NAFTA over the last 12 years
Impact on the U.S. economy
Jobs (Employment Growth)
Imports vs. Exports (Trade Deficit)
Impact on Canadian economy
Impact on Mexican economy
FDI (Foreign Direct Investment)
NAFTA - The Good, the bad and the ugly
NAFTA’s role going forward
What needs to be fixed?
Current Issues and Challenges
How do you fix it?
Solutions being considered
I. Brief Overview:
NAFTA, The North American Free Trade Agreement, came into existence on January 1, 1994. NAFTA is basically a free-trade agreement between the three North American countries of the Unites States, Canada, and Mexico. The main idea behind this treaty was to provide the people and the businesses of the North American countries many incentives to trade amongst each other. The duties on U.S goods shipped to Mexico were reduced by 50 percent, and other restrictions were to be removed from many categories, such as motor vehicles, computers, automotive parts, and agricultural goods. NAFTA was also put into action in order to protect the intellectual property rights of the businesses, such as patents, copyrights, and trademarks. Other supplemental agreements were also signed in later years, which allowed for worker and environmental protection. Although many people might think that the NAFTA is like the EU (European Union), it is quite different. NAFTA, unlike EU, does not set up a collection of supranational governmental bodies, nor creates any law that is superior to the national law of each of the member countries (Wikipedia; International Trade Canada).

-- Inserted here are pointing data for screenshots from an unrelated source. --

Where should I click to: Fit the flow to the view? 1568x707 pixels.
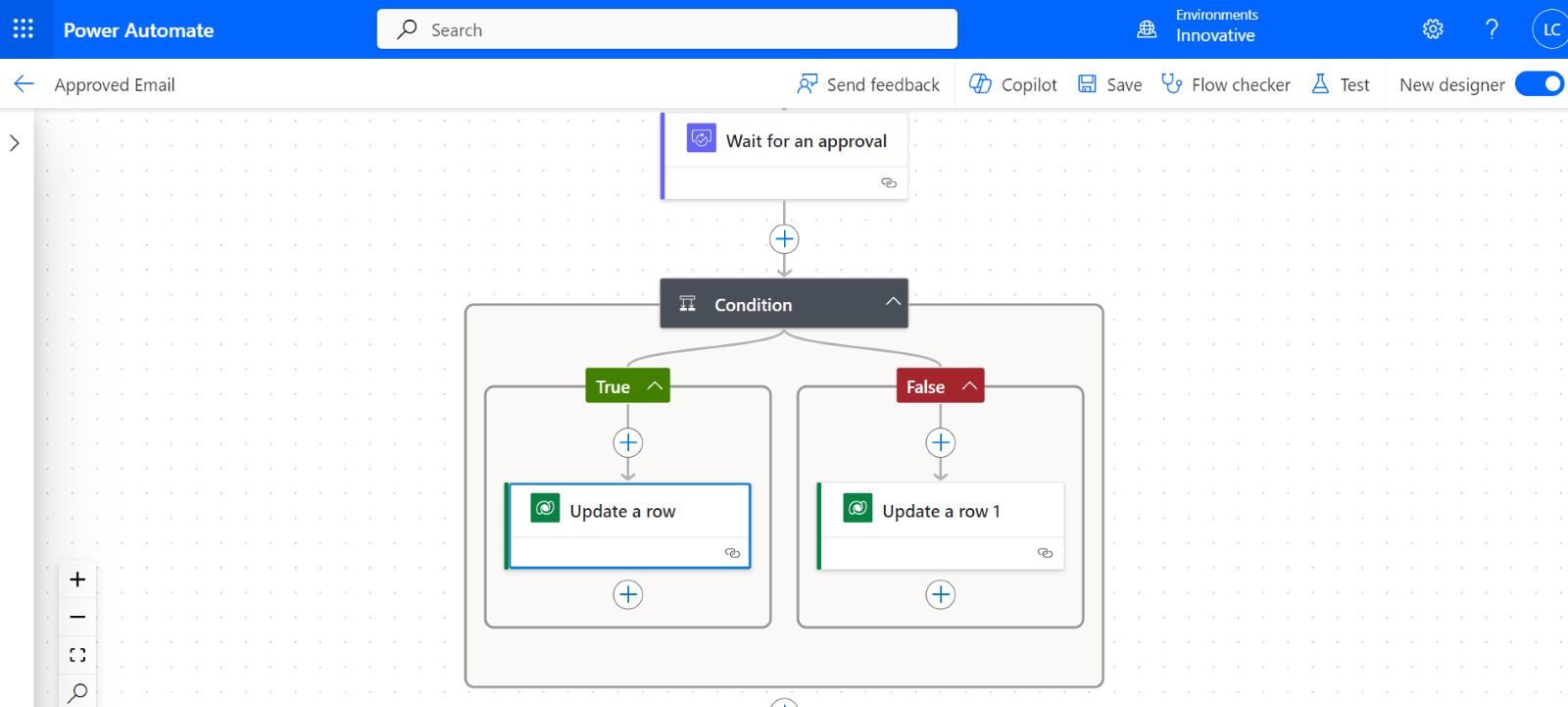pyautogui.click(x=77, y=655)
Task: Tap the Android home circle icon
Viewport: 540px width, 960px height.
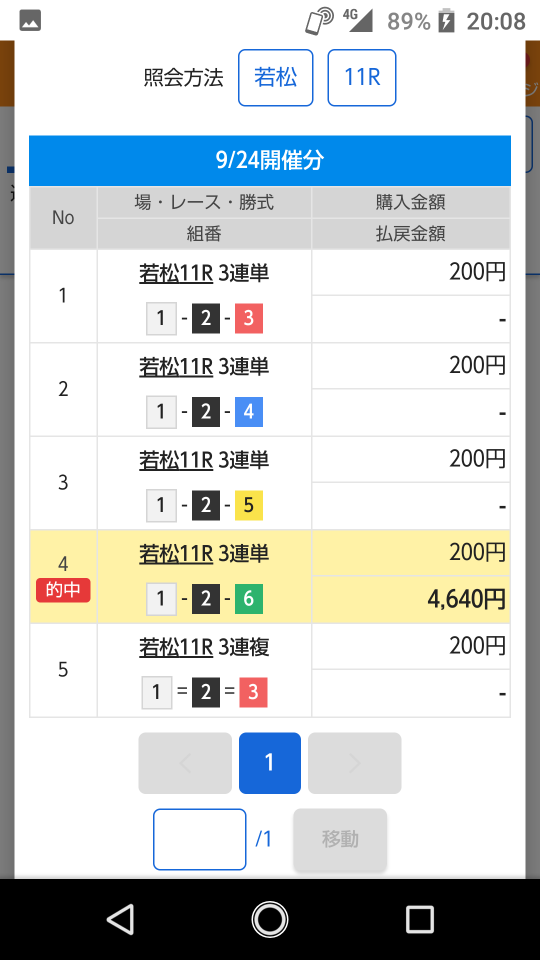Action: pyautogui.click(x=269, y=920)
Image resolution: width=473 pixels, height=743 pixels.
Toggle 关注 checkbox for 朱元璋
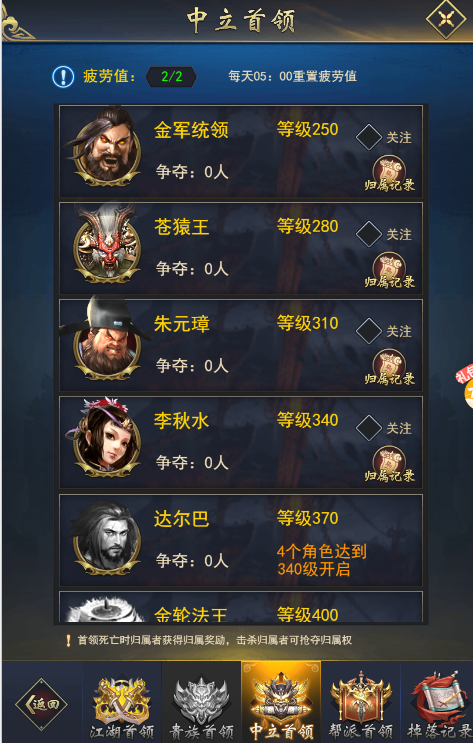click(x=369, y=331)
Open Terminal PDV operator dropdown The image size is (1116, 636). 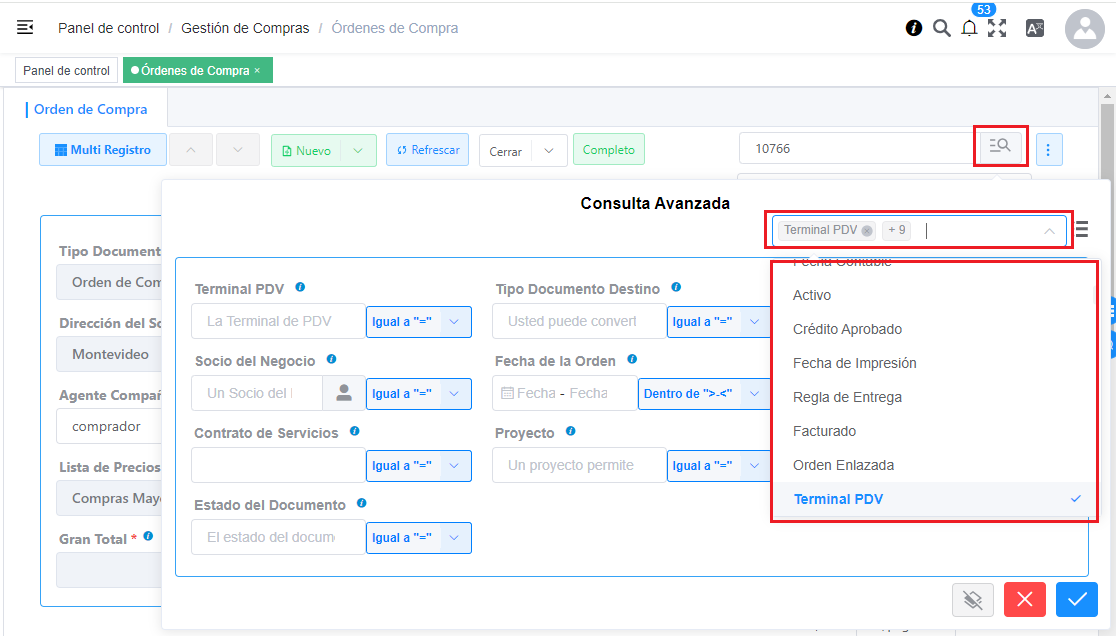(419, 322)
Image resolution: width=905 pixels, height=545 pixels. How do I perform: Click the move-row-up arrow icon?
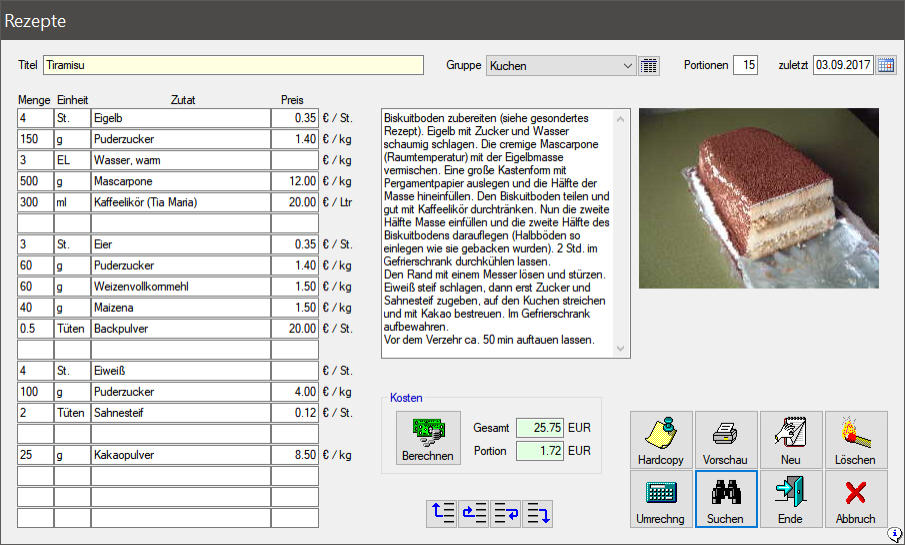pos(442,514)
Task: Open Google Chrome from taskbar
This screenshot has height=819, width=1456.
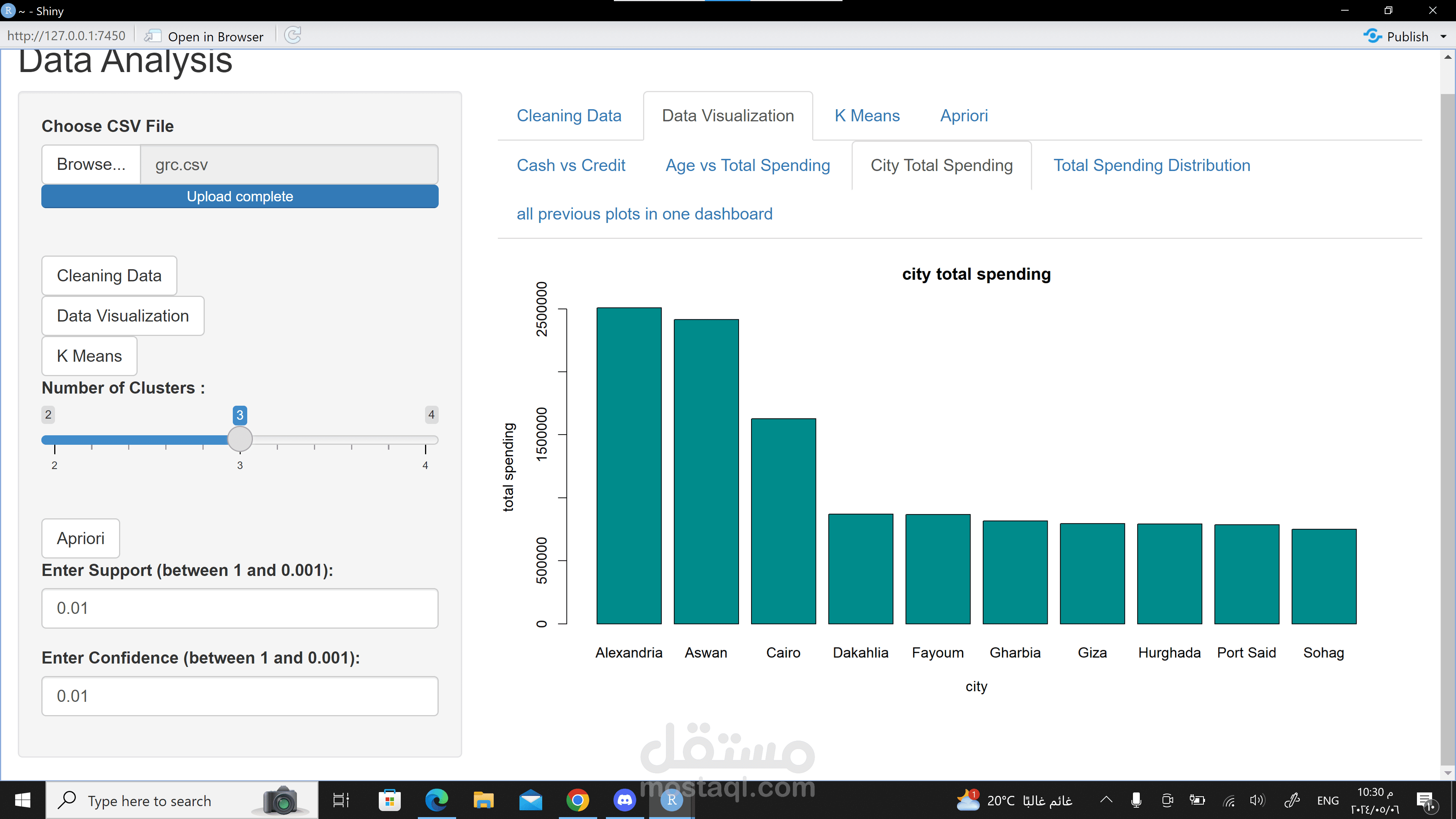Action: click(577, 800)
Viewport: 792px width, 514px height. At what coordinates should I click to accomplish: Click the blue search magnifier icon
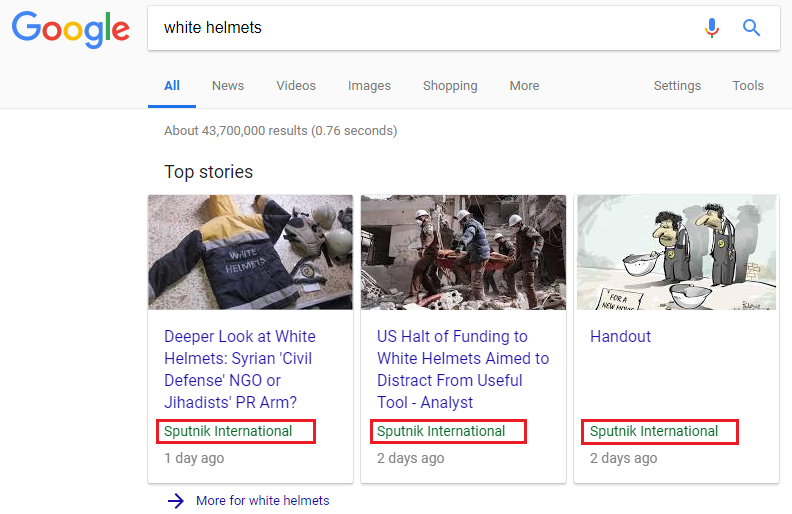[x=751, y=28]
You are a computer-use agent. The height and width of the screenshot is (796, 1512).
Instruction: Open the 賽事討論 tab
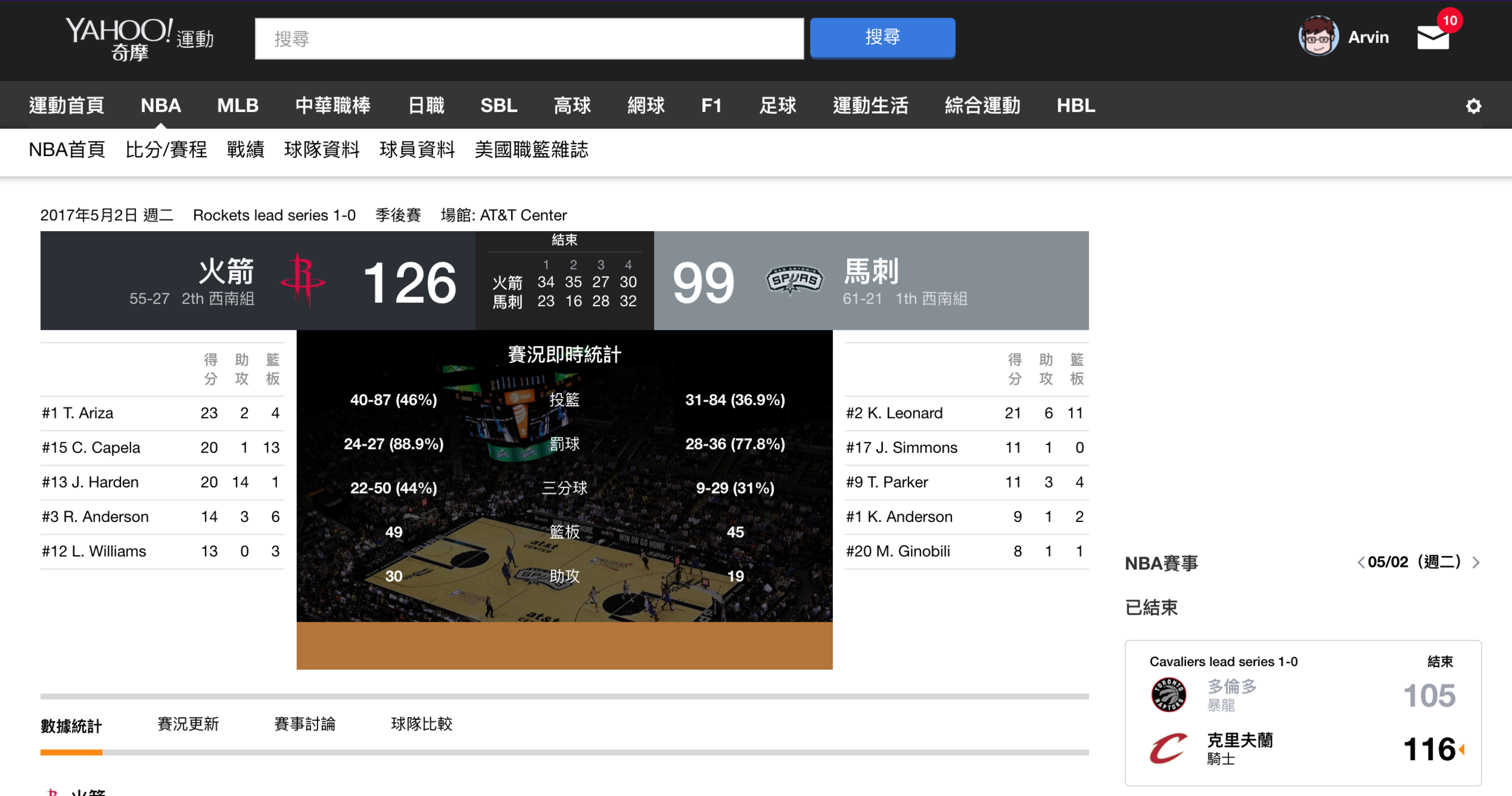click(x=304, y=724)
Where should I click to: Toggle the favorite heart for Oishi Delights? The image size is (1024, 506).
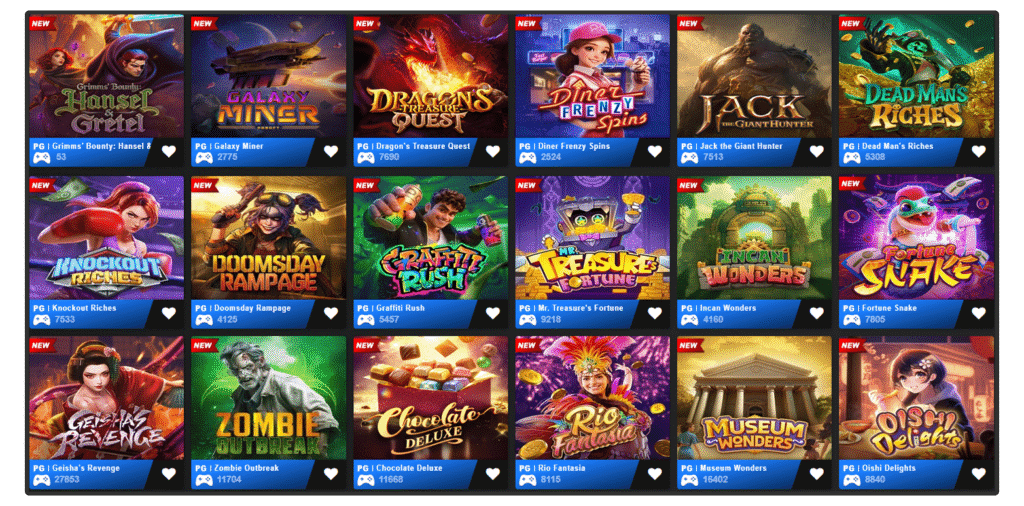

II. NAFTA in the last 12 Years:
The signing of the NAFTA was a controversial issue, even before it came into existence. Many people still debate whether this was a good move and many have contemplated on the treaty’s effects on human rights, the environment, as well as the culture of the three countries
Impact on U.S. Economy
Perhaps the one sector of the U.S. economy that has been affected the most by the NAFTA is the labor union. Almost all of the labor unions in the US have opposed NAFTA because they fear that they would lose their jobs to the Mexicans because of lower wage rates there. The income of the workers has also been affected as the businesses have had to lower their wage rates in order to remain in competition with those which are producing in Mexico. The agricultural sector of USA, however, has seen an overall positive effect as it has worked towards greater integration of markets in North America. This has further worked to enhance the competitiveness of the U.S. agricultural products. “From implementation of NAFTA through 1996, total U.S. agricultural trade ha(d) grown rapidly, rising from nearly $68 billion (exports $43 billion, imports $25 billion) to about $94 billion (exports $60 billion, imports $34 billion). In relative terms, the share of trade with NAFTA partners ha(d) held steady at about 24 percent of total U.S. agricultural trade” (Raney and Shagam 1996). b.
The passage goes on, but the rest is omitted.